Saved entries
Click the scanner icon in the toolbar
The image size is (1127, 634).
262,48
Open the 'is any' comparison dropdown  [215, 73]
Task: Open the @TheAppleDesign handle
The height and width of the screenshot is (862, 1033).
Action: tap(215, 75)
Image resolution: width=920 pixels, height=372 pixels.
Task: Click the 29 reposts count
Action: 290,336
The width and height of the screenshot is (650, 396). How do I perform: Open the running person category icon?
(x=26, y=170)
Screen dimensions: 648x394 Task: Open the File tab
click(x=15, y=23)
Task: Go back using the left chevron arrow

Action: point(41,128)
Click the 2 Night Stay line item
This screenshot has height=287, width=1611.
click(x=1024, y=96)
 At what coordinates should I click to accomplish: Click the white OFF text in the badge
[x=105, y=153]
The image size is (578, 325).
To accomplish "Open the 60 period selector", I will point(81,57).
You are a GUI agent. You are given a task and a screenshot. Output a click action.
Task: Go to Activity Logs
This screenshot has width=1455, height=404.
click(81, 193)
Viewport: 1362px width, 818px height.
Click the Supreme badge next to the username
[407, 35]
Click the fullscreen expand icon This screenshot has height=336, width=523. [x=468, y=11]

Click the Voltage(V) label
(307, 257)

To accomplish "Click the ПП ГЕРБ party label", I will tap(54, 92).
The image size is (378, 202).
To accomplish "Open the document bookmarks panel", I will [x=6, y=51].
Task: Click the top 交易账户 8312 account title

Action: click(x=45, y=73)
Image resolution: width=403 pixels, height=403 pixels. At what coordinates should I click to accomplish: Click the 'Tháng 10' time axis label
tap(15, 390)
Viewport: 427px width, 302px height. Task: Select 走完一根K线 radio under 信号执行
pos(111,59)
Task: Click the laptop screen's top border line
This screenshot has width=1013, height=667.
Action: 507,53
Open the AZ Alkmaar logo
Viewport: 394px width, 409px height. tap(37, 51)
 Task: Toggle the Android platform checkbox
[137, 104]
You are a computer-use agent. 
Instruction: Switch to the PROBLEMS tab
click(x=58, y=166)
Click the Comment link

*PROBLEM STATEMENT:* Find the string "agent" in the entries above and return each line that holds it.

*THE ANSWER:*
You are a GUI agent. You are given a task and a screenshot. Output a click action.
You are a computer-use agent. 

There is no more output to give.